In Fitzgibbons' Case, 374 Mass. 633 (1978), the court explained its holding in Korsun's Case, supra, by focusing on the limits of the underlying "personal idiosyncrasy" idea:

It is also argued that the injury here [a corrections officer's suicide after ordering officer to transfer unruly inmate, which officer died as a result of ensuing disturbance] was caused by the employee's unwarranted guilt feelings and that the subjective nature of these feelings made them a personal idiosyncrasy, not a work-related injury. Korsun's Case, 354 Mass. 124, 128 (1968).

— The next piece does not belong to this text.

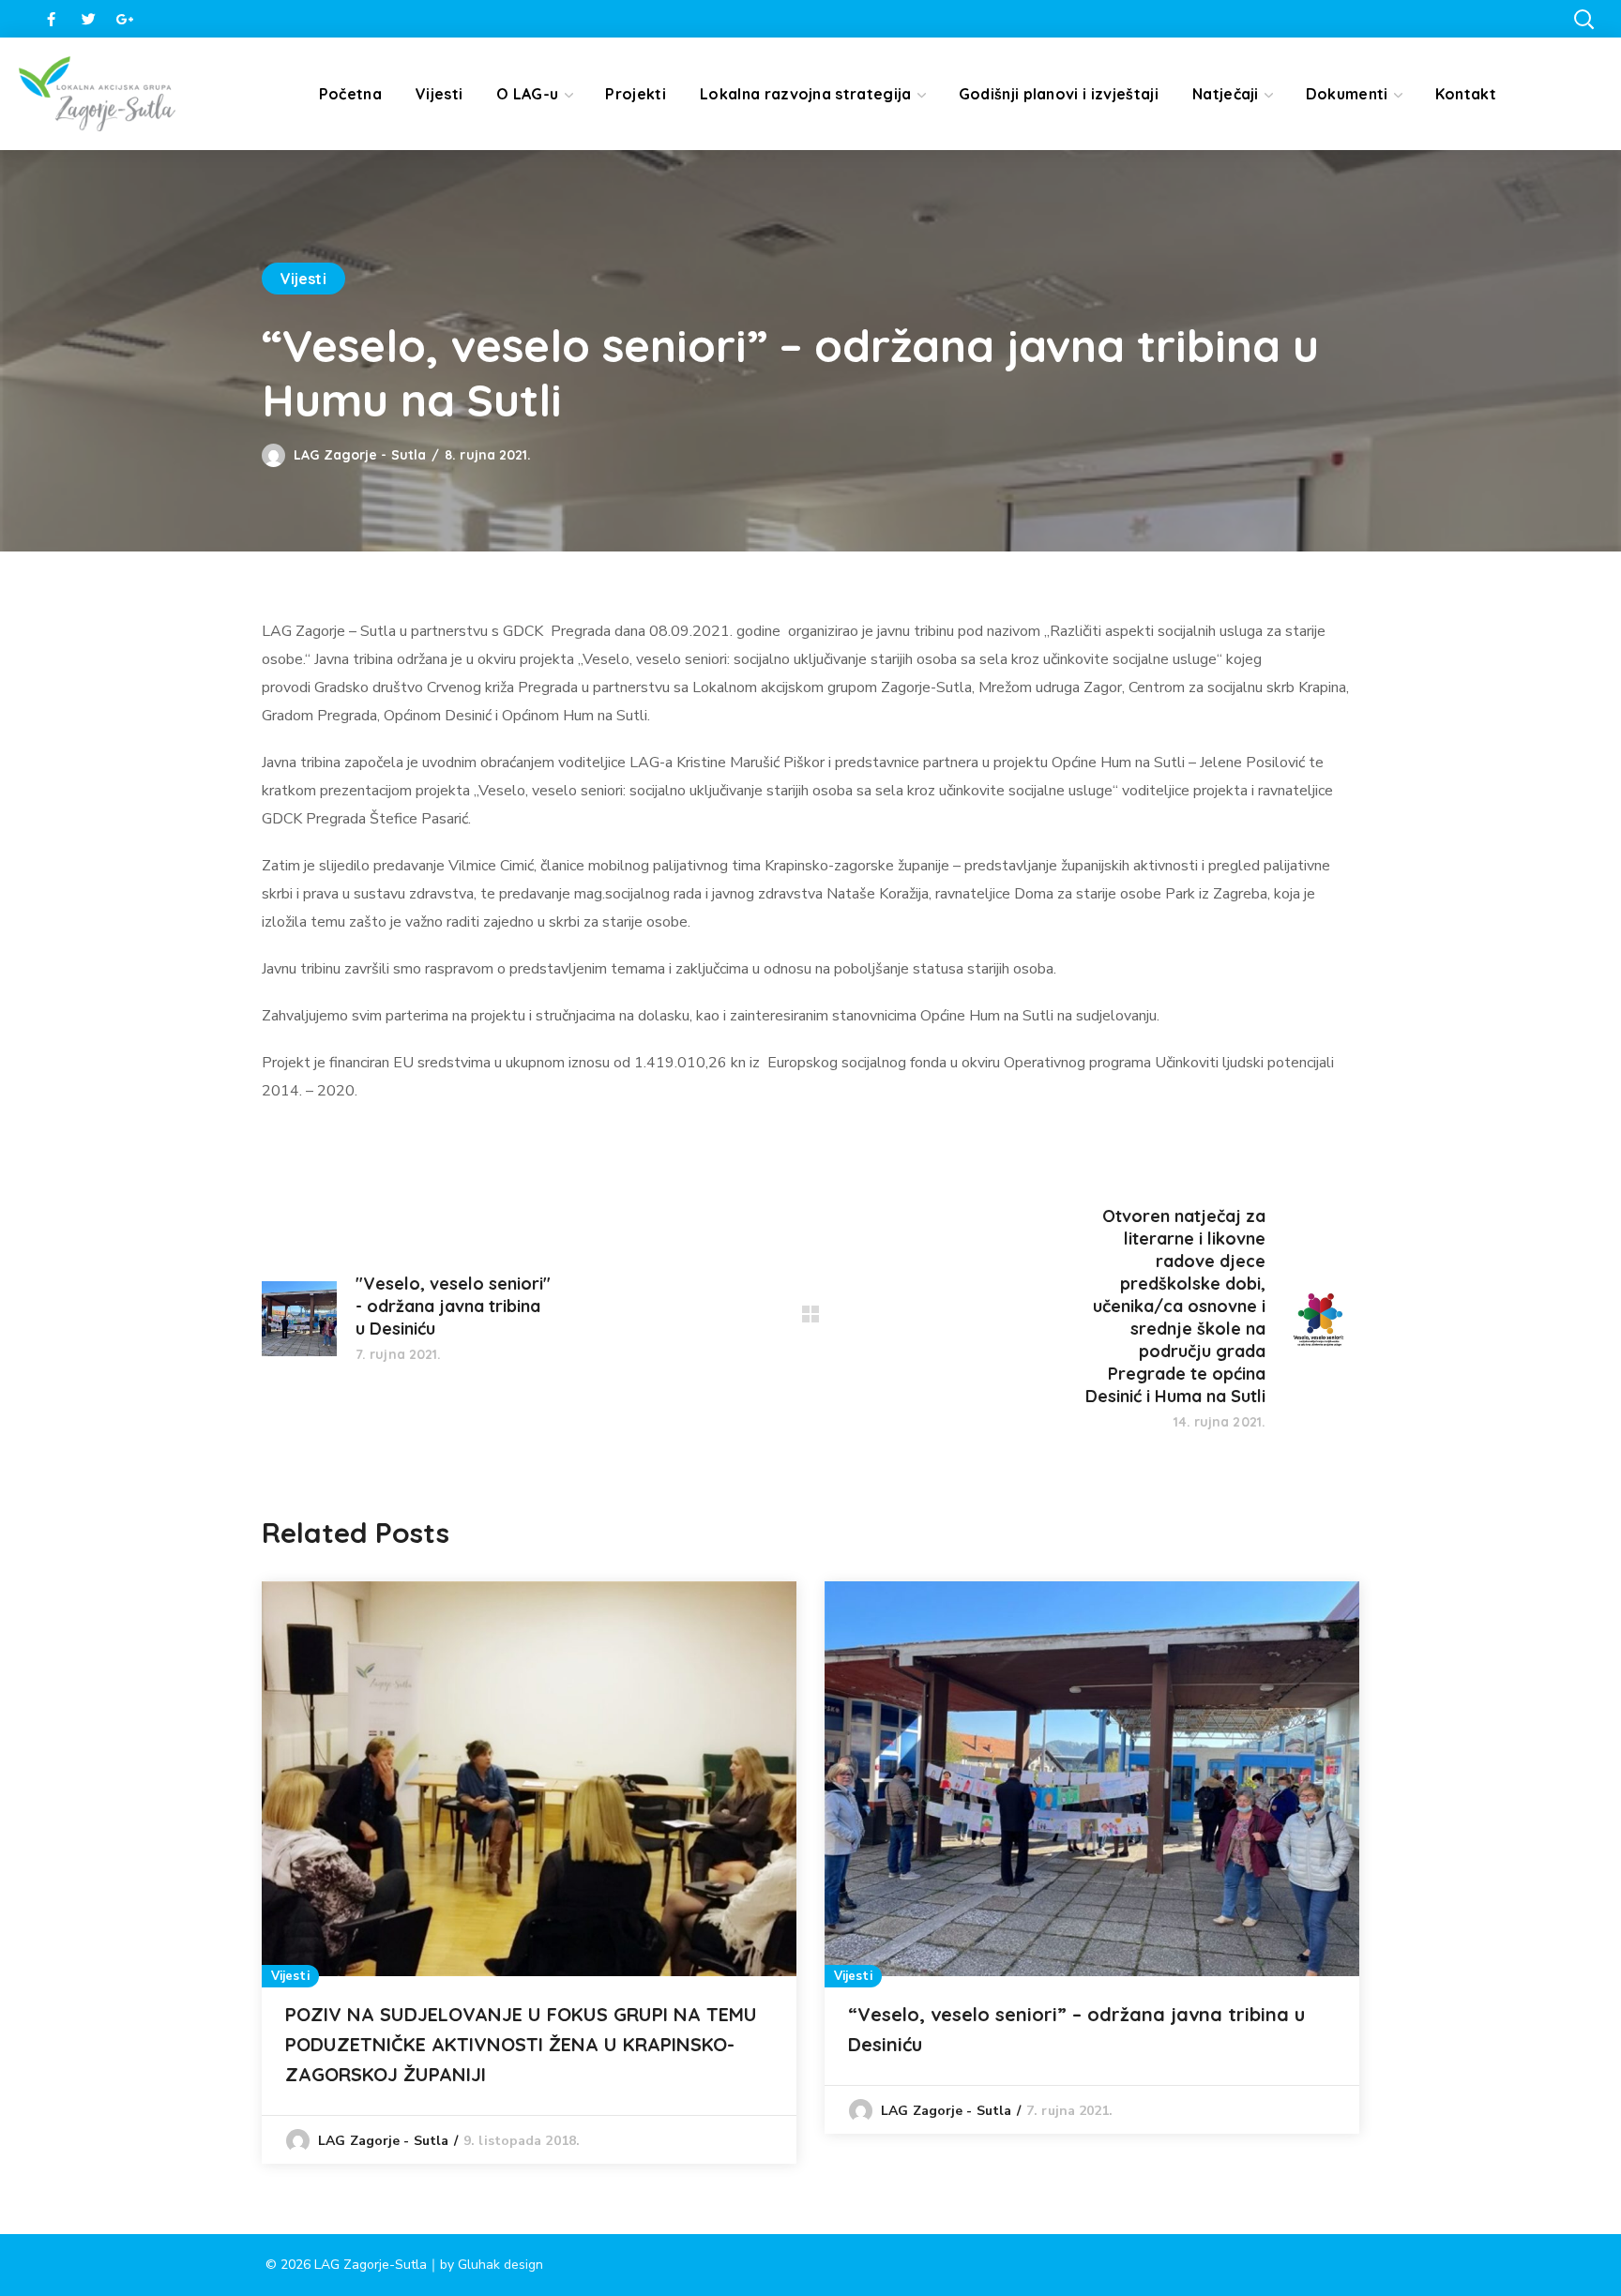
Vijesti (303, 278)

In Korsun's Case, however, there was a lack of evidence with which to connect the alleged precipitating event to Korsun's employment; in the present case, there was no such lack of evidence. Moreover, the fact that the guilt feelings might be subjective is insufficient to bring this case within the rule of Korsun's Case since the event triggering the guilt feelings is the relevant criterion in determining whether the injury is compensable.

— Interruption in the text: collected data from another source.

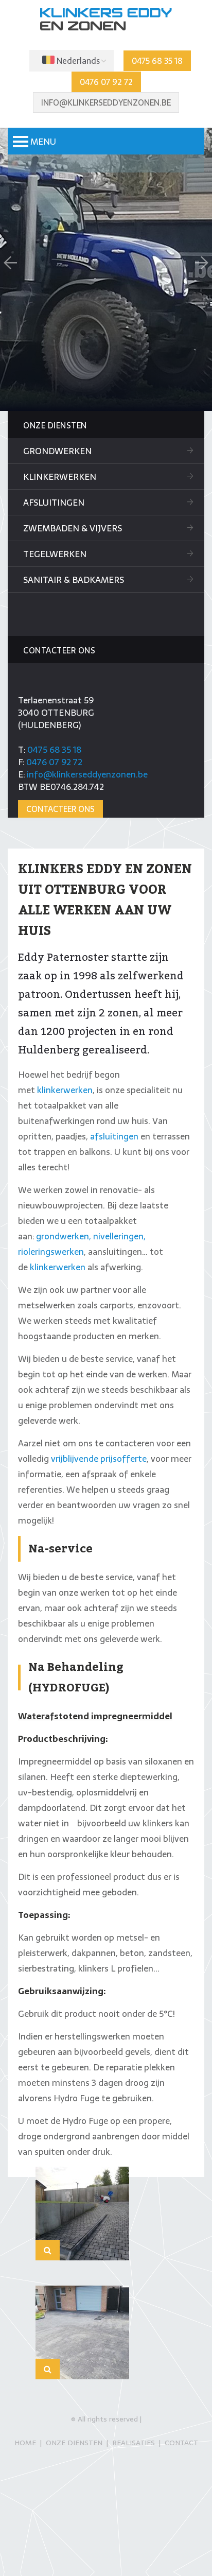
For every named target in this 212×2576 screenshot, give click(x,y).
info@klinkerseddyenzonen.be (106, 102)
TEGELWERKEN (54, 554)
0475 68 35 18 (157, 60)
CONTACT (181, 2442)
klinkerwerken (65, 1090)
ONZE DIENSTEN (74, 2442)
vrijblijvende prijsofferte (99, 1458)
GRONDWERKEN (57, 451)
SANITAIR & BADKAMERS (73, 580)
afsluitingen (114, 1136)
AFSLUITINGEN (53, 502)
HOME (25, 2442)
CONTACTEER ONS (60, 809)
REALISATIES (133, 2442)
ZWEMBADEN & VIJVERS (72, 528)
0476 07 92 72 (106, 82)
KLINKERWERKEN (59, 477)
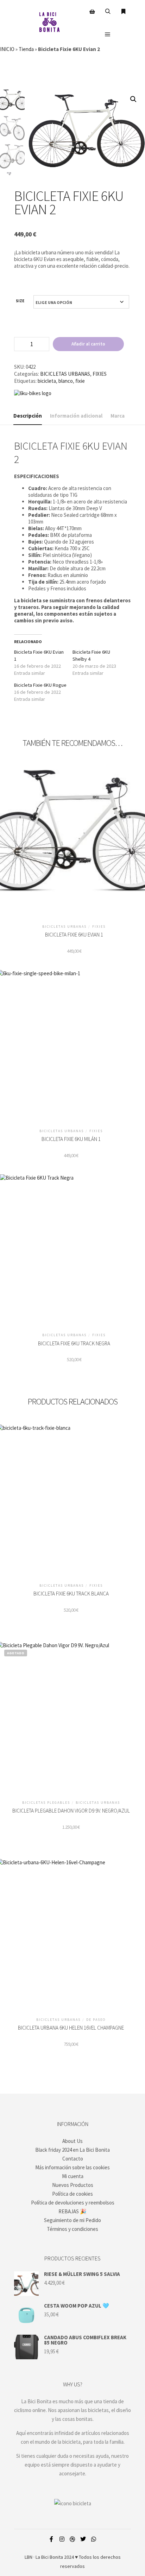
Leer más (70, 1715)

Fitzgibbons' Case, supra, at 638-639. Likewise, in Kelly's Case, 394 Mass. 684 (1985), the court distinguished Korsun's Case in a mental injury context by again pointing to the lack of evidence with which to connect the alleged precipitating event to the employment. Id. at 688.

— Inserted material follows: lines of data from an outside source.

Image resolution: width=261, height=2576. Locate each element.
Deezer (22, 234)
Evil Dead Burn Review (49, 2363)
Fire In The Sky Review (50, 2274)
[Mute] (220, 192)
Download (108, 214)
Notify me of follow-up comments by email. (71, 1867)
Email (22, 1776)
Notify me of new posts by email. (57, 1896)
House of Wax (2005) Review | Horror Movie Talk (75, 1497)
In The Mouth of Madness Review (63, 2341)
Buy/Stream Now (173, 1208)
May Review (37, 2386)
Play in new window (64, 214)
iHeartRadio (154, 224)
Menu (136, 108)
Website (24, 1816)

While mindful of the limits placed by later opinions on Korsun's Case, we nonetheless consider that the incident presented in this case -- the employee's supervisor stating to her that she might be leaving -- is governed by that case. As in Korsun's Case, in which there was a critical lack of evidence as to how the whiskey bottle ended up in the employee's desk drawer, the factual predicate for a finding of work-relatedness was also missing here; the judge wholly discredited the employee's testimony regarding numerous events over the course of many years indicating the former supervisor's hostility toward the employee. (Dec. 3-4.) It was the absence of this crucial history that rendered the employee's reaction to the prospect of her supervisor leaving and the former supervisor returning "a personal idiosyncrasy . . . not connected with [her] work." Id.

The decision is affirmed.

So ordered.

_____________________
Martine Carroll
Administrative Law Judge

_____________________
Susan Maze-Rothstein
Administrative Law Judge

______________________
Frederick E. Levine
Administrative Law Judge

Filed: February 16, 2000






1 We summarily affirm the decision as to the employee's arguments regarding the psychiatric injury and the judge's findings on disability.